As compared to international guidelines [18], doses of hydroxychloroquine used in our patients were lower (200 mg twice a day versus a loading dose of 400 mg twice a day followed by 200 mg three times a day) which could explain the lack of beneficial effects of our strategy. Since no clear recommendations were available at the beginning of the outbreak, we conformed to our local disease control policies.

Up to date, a few studies have reported the 28-day mortality of critically ill patients with SARS-CoV-2 [10,11,12, 19, 20]. The larger study coming from China included 344 patients and reported a 28-day mortality of 39% [19]. The mortality rate at day 28 in our population is slightly lower (31%) but within the range of previous reports [10,11,12, 19]. It still remains a high mortality rate that requires efforts to improve management and to develop specific treatments.

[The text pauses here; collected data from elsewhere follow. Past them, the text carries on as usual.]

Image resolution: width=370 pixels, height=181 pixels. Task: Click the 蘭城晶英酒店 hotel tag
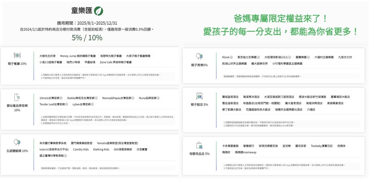pyautogui.click(x=230, y=97)
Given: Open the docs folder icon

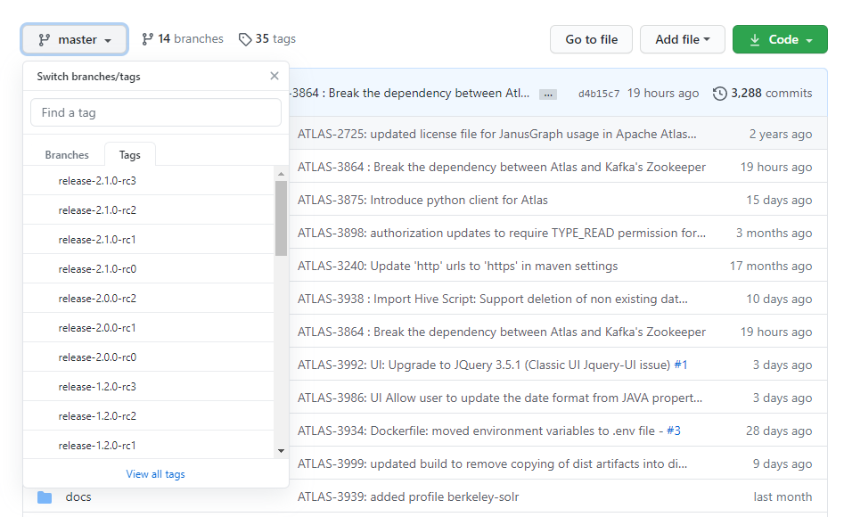Looking at the screenshot, I should pos(45,496).
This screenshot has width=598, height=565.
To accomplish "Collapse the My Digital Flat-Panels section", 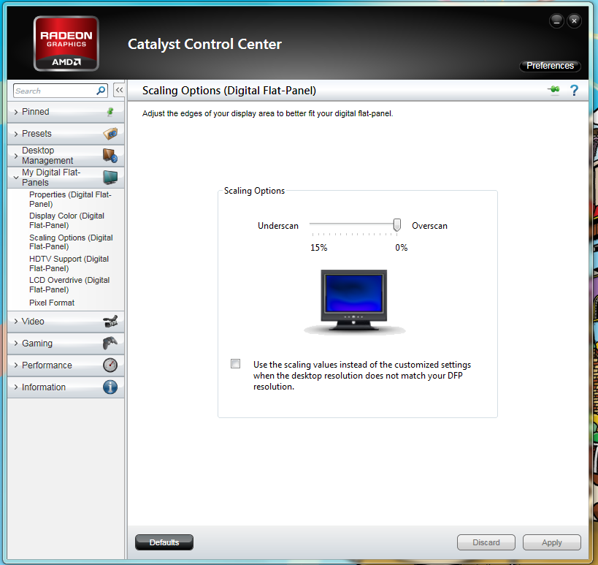I will pyautogui.click(x=16, y=177).
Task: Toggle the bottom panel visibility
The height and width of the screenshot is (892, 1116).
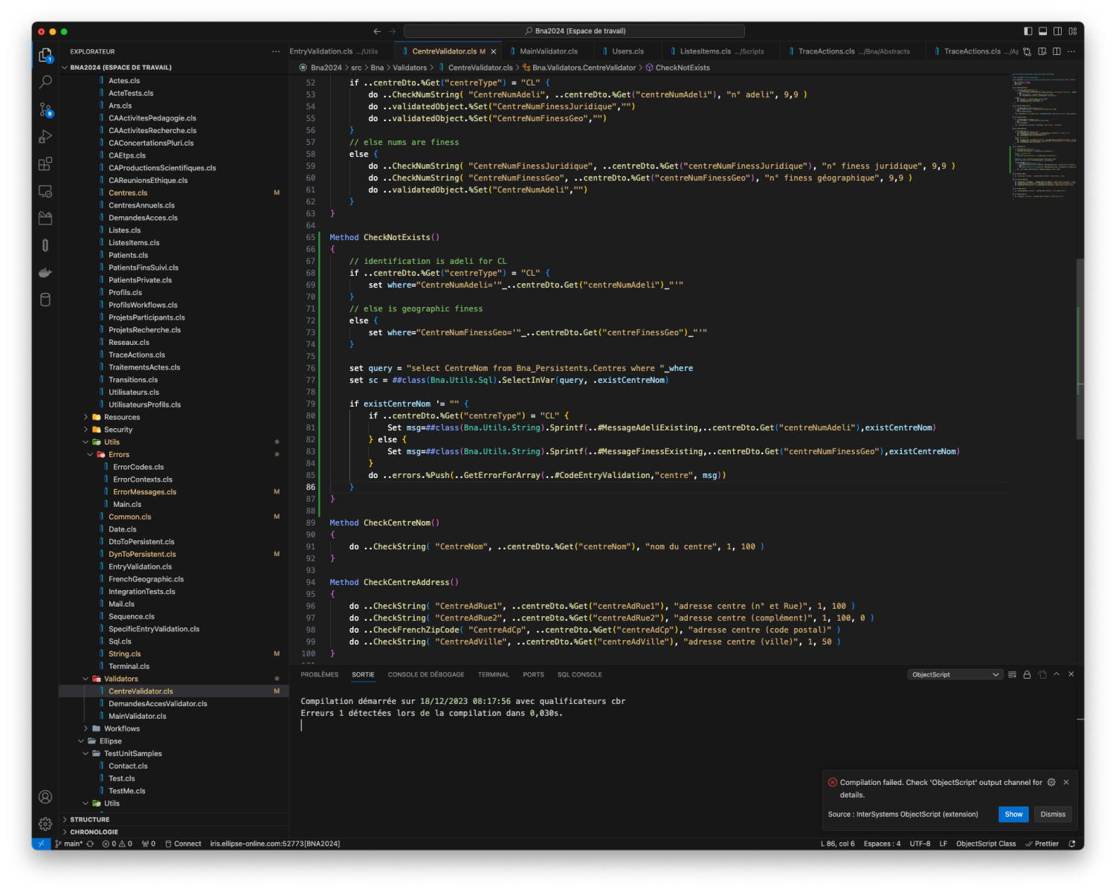Action: click(1042, 31)
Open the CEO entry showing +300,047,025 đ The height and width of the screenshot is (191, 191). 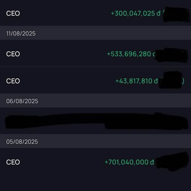pyautogui.click(x=96, y=13)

Currently, studies investigating the effects of drugs against SARS-CoV-2 on the prognosis of critically ill patients are scarce while there is a potential risk of cardiovascular adverse-drug-reactions as recently reported [21]. Therefore, further studies are needed to establish whether specific drugs have to be employed in this indication.

Strengths and weaknesses

This opportunistic retrospective analysis allows the first comparison of hydroxychloroquine and lopinavir/ritonavir versus standard of care only ever reported in the context of SARS-CoV-2 in critically ill patients. The strength of our analysis was the efficacy evaluation combining virological data and clinical outcomes, which allows us to confront conclusions on the potential of hydroxychloroquine and lopinavir/ritonavir in our population.

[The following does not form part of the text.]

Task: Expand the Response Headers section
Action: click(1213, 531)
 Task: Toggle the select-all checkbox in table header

Weaknesses are related to the monocentric and retrospective analysis. In addition, during the analyzed period, the management was obviously not blinded which may have influenced the clinical decision-making process. Another limitation is the comparison of three successive periods of time during which experiences and skills of caregivers may have changed. Therefore, a trend toward lower mortality and better prognosis in the treatment groups should be taken with a lot of caution. Last, our findings were obtained in a seriously ill population and may not be generalized in less severe patients and sooner after the onset of the illness.

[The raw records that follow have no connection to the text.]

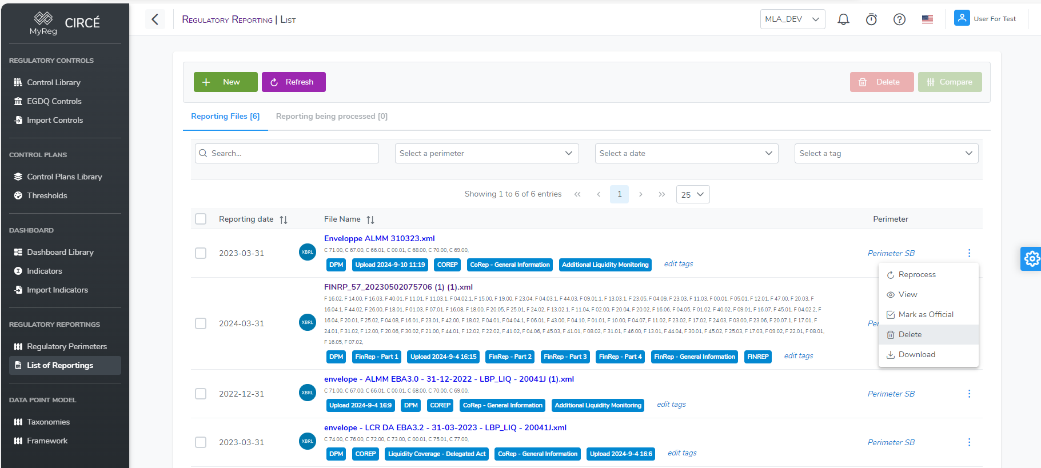The image size is (1041, 468).
Task: Click the back arrow in header
Action: coord(155,19)
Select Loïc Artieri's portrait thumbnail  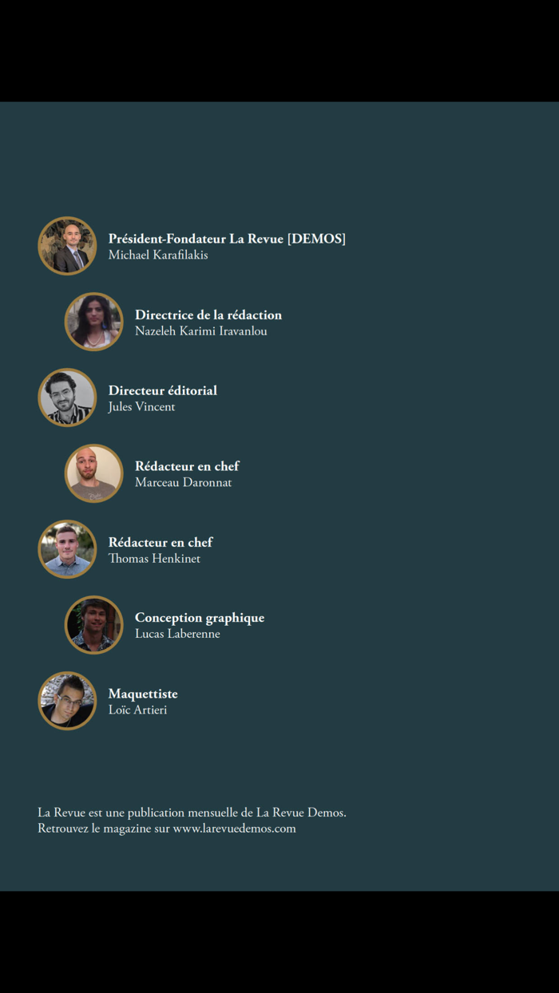(x=67, y=701)
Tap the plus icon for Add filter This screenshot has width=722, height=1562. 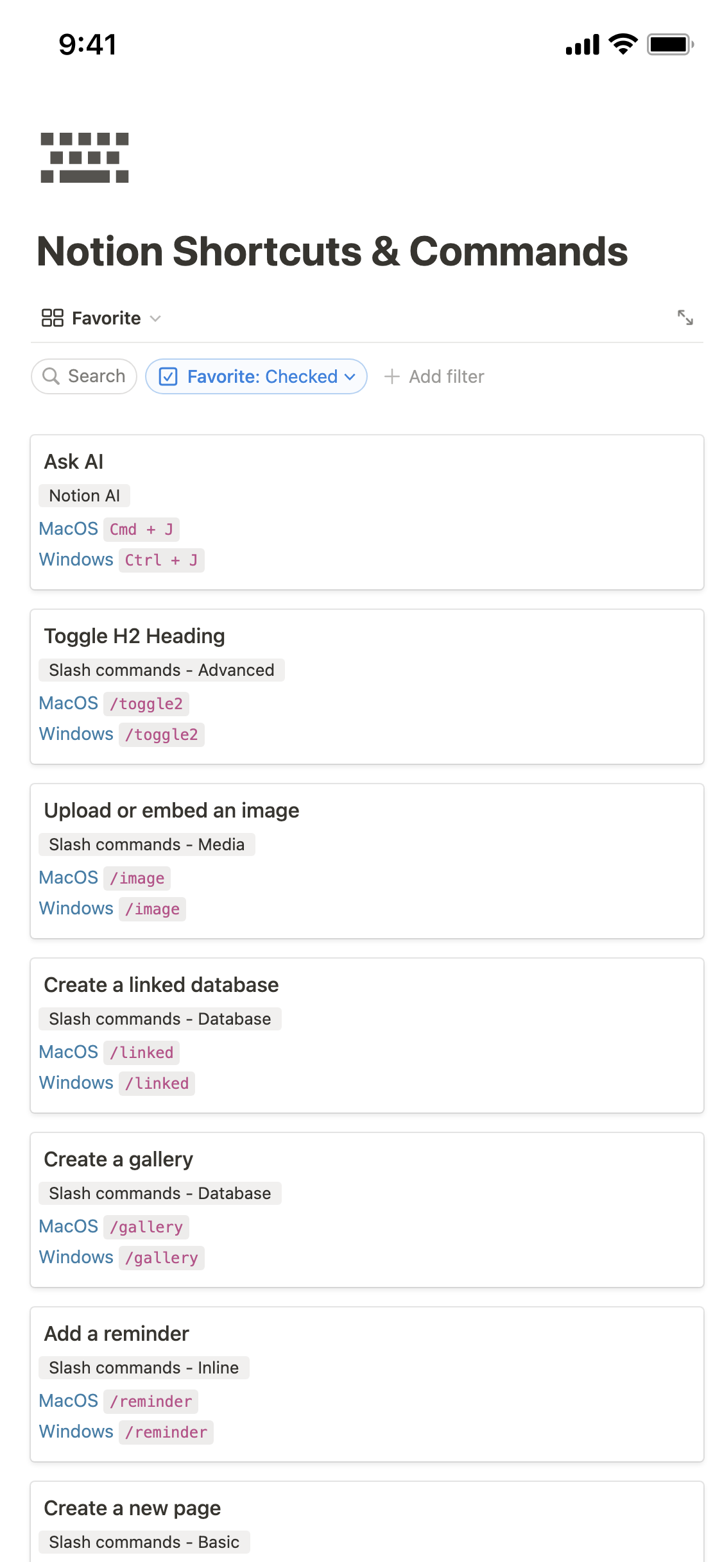point(391,376)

While our analysis was unpowered to demonstrate any beneficial or harmful effects of treatments on the prognosis of critically ill patients with SARS-CoV-2-related pneumonia, our findings may be useful in the conjunction of others in the perspective of individual meta-analysis to better investigate the potential interest of such drugs. Very recently, preliminary unpublished data from the RECOVERY trial (NCT 04381936) reported no significant difference in the primary endpoint of 28-day mortality (25.7% hydroxychloroquine vs. 23.5% usual care; hazard ratio 1.11 [95% confidence interval 0.98–1.26]; p = 0.10) between 1542 patients randomized to hydroxychloroquine compared with 3132 patients randomized to usual care alone [22]. Nevertheless, confirmation of these data is warranted before establishing definitive answers.

Conclusion

This retrospective observational analysis failed to demonstrate any benefit of hydroxychloroquine or lopinavir/ritonavir as compared to standard of care only on treatment escalation during the ICU stay. In addition, there was no significant difference of respiratory tracts and plasma SARS-CoV-2 load reduction between admission and day 7.